Beyond calling on members to self-regulate for the good of the industry, AHPA’s policies are supportive of consumers and their demands for transparency, which is not always the case with trade associations. AHPA’s mission is to ensure consumers have informed access to a wide variety of safe herbal goods. Such informed access includes an understanding of corporate values.

Today, the public expects brands to do more than “talk the talk” when it comes to their social responsibility and sustainability practices. Thanks to the choice that consumers now have—in the form of hundreds of thousands of products available to them—gone are the days when companies could operate in a vacuum and expect to win market share and loyalty. Consumers vote with their dollars and are willing to spend more in support of brands they believe in.

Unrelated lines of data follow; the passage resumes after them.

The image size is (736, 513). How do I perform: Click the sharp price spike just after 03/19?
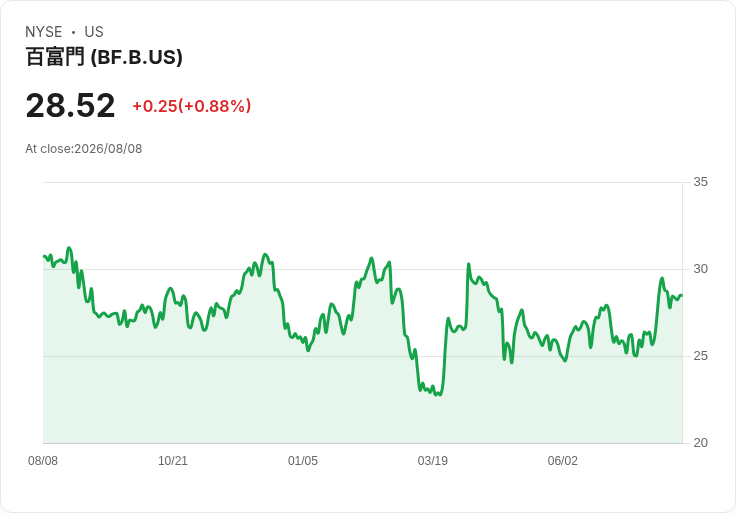pos(468,265)
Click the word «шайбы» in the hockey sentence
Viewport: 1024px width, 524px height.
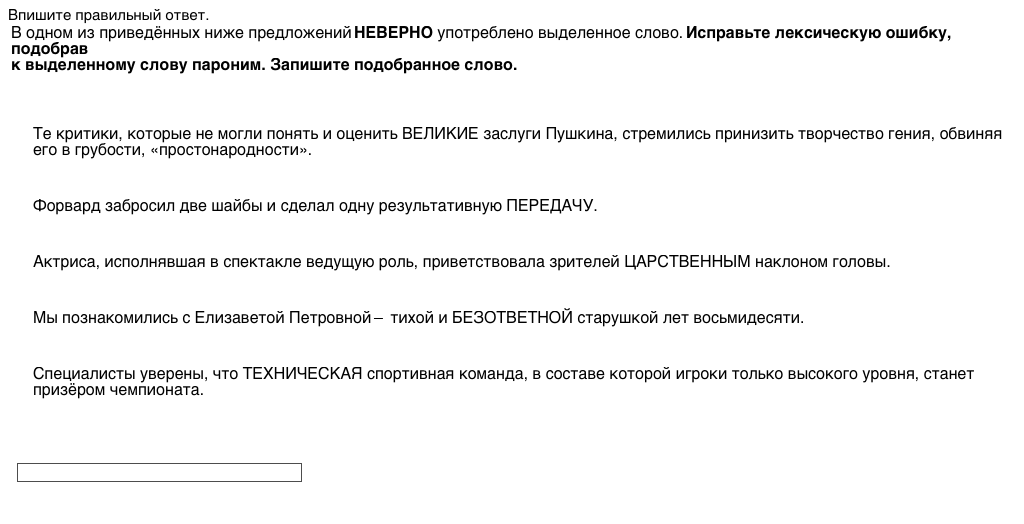click(241, 206)
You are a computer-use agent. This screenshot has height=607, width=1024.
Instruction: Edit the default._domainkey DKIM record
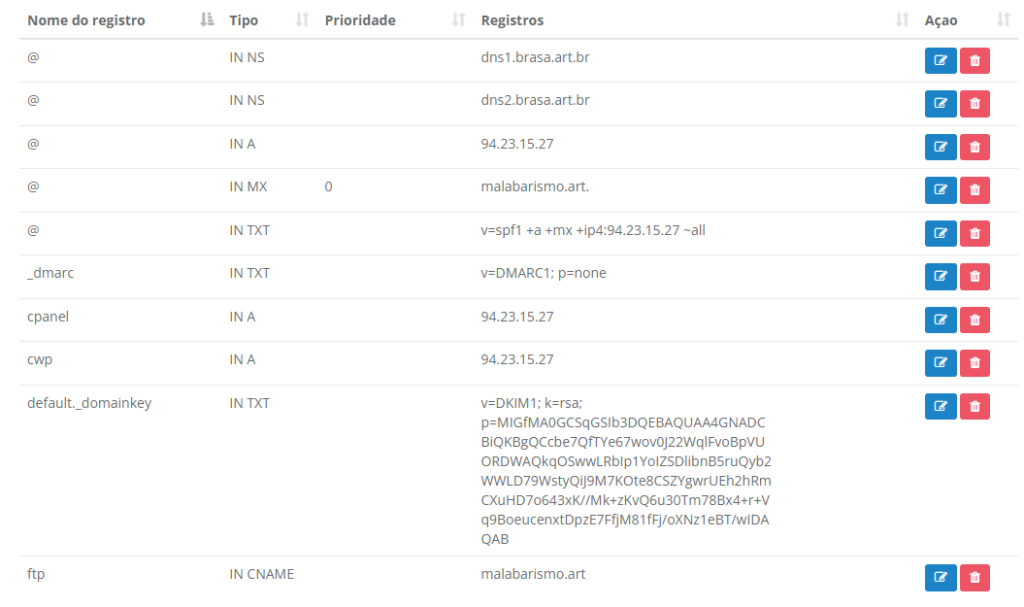click(x=940, y=406)
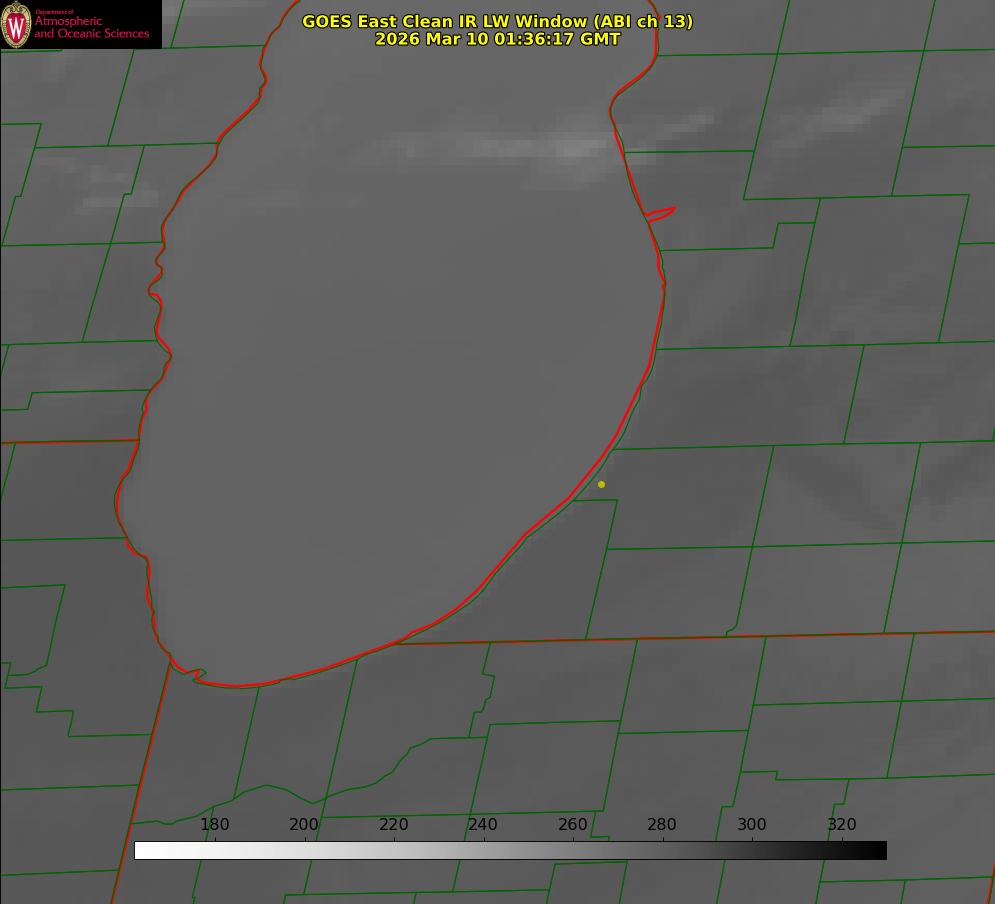Click the 220 colorbar tick label
Viewport: 995px width, 904px height.
coord(393,825)
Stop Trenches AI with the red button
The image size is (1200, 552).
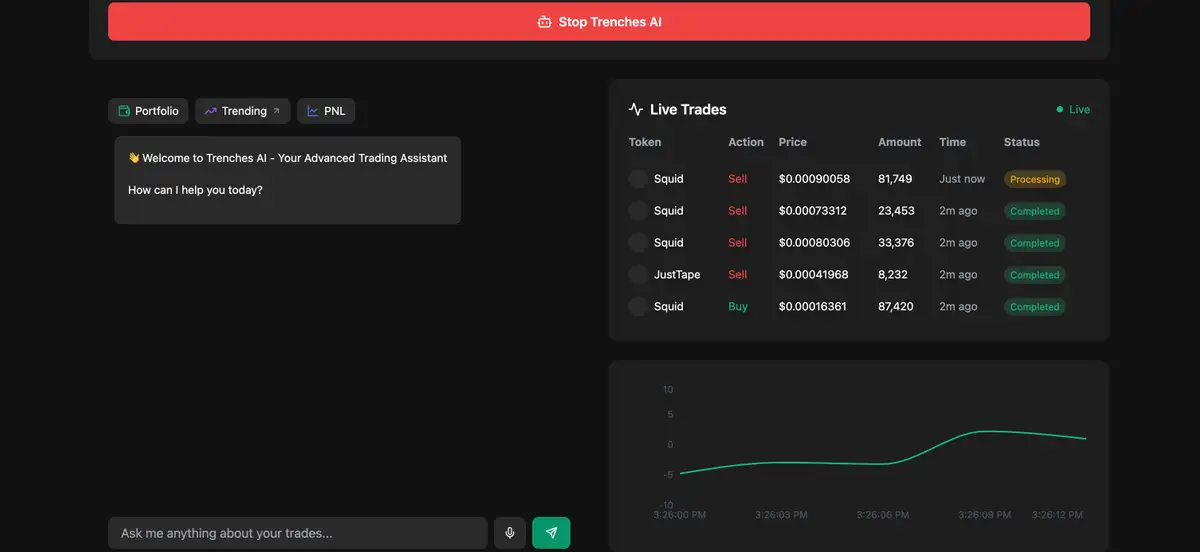[x=599, y=22]
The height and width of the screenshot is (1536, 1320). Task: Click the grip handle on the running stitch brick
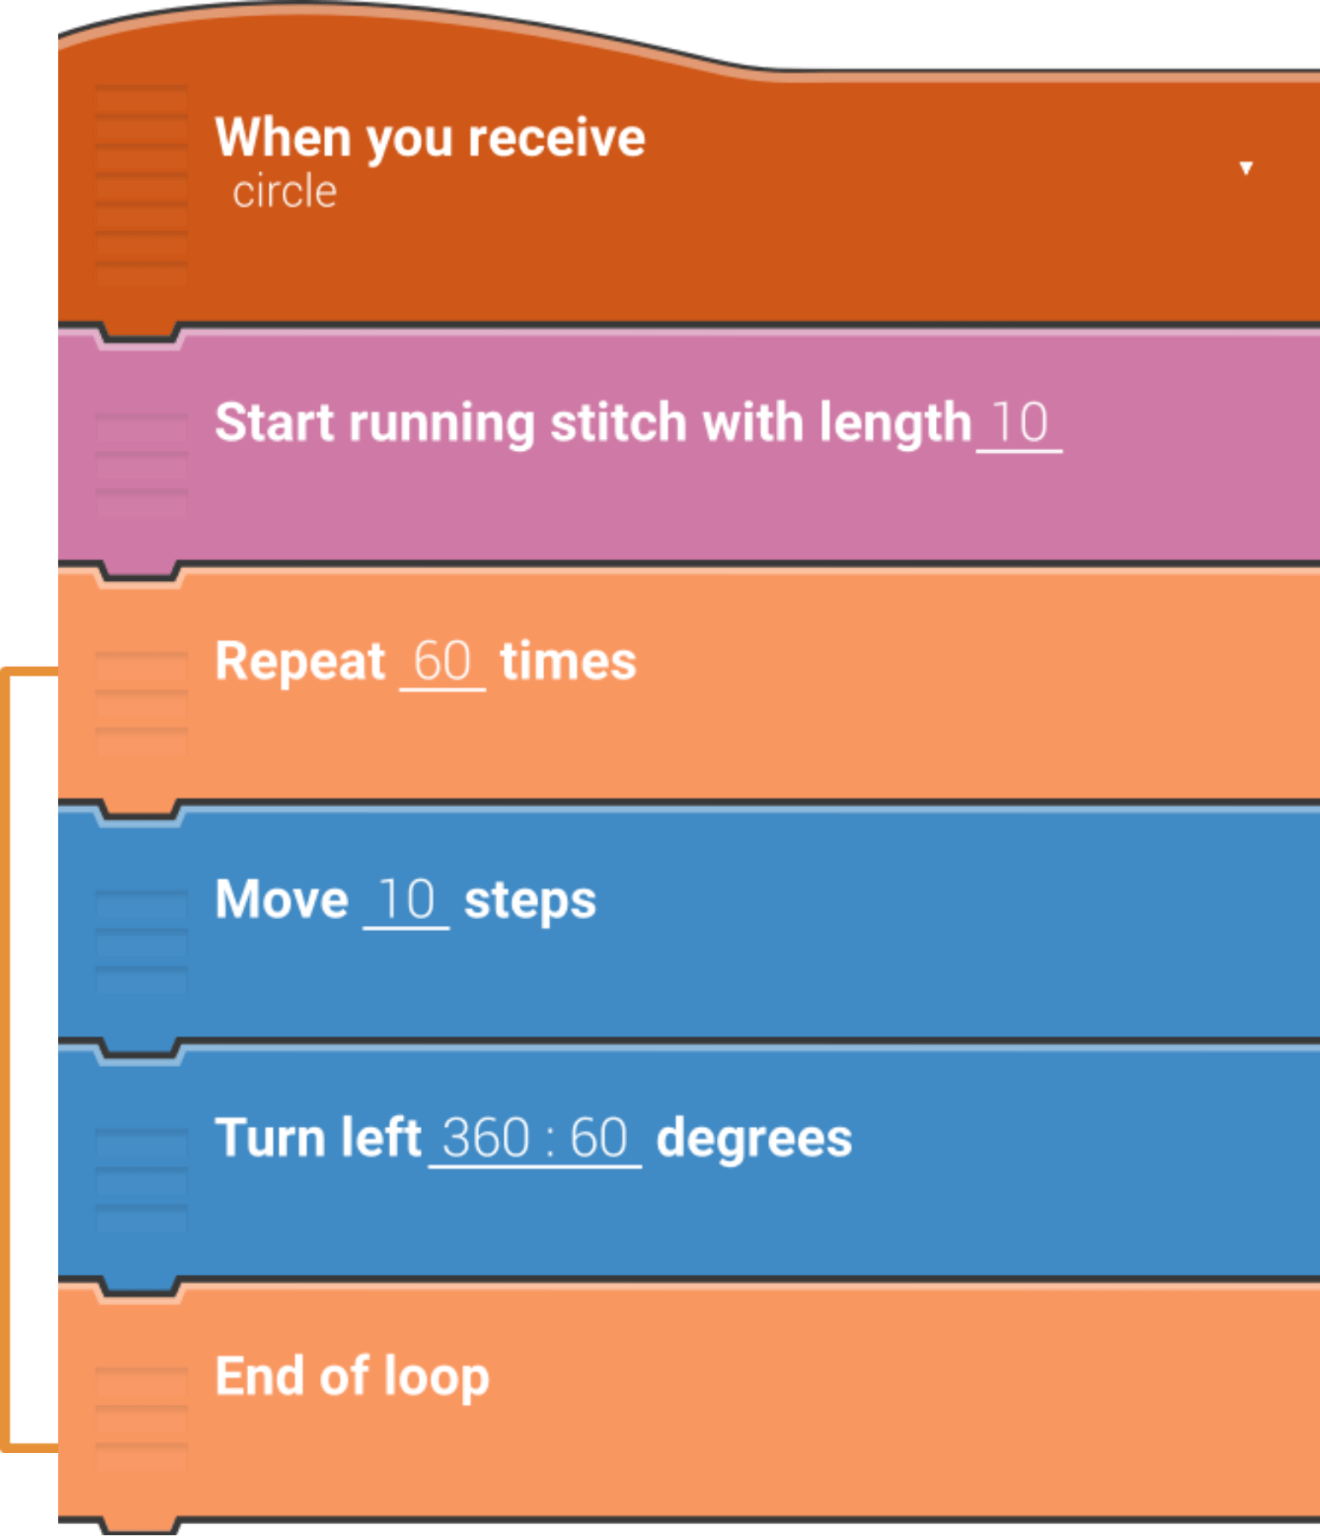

It is up to all industry stakeholders—including farmers, manufacturers and lawmakers—to implement business and sustainability practices that will keep workers and the Earth healthy and thriving. Considering the hippie and Mormon roots of the U.S. herbal market, it seems that while much in the industry has changed in 40 years, care for the planet and its people has endured.

Looking ahead

As an industry, we must remain vigilant.

AHPA is committed to ensuring consumers have access to the herbal and natural products they want and has no plans to stop defending such access. Between the years-long fight for CBD regulation, recent dispute over N-acetyl-L-cysteine (NAC), and growing discussion around what we feel would be burdensome and redundant regulation in the form of mandatory product listing, AHPA remains engaged with our members, fellow trade associations, lawmakers and other industry stakeholders on issues that stand to impact consumer access now and in the future.

Michael McGuffin has served as president of the American Herbal Products Association since 1999, leading the association in its mission to promote the responsible and sustainable commerce of herbal products to ensure that consumers have informed access to a wide variety of safe herbal goods. McGuffin also serves on the boards of directors of the American Herbal Pharmacopoeia and United Plant Savers, and on the advisory boards of the USC School of Pharmacy Regulatory Science Master's Degree Program and the Appalachian Beginning Forest Farmers Coalition. An industry veteran, McGuffin has been active in the herbal community since 1974, and has taken the lead on legislative matters and regulatory advocacy that have shaped the herbal and natural products industry over the last several decades.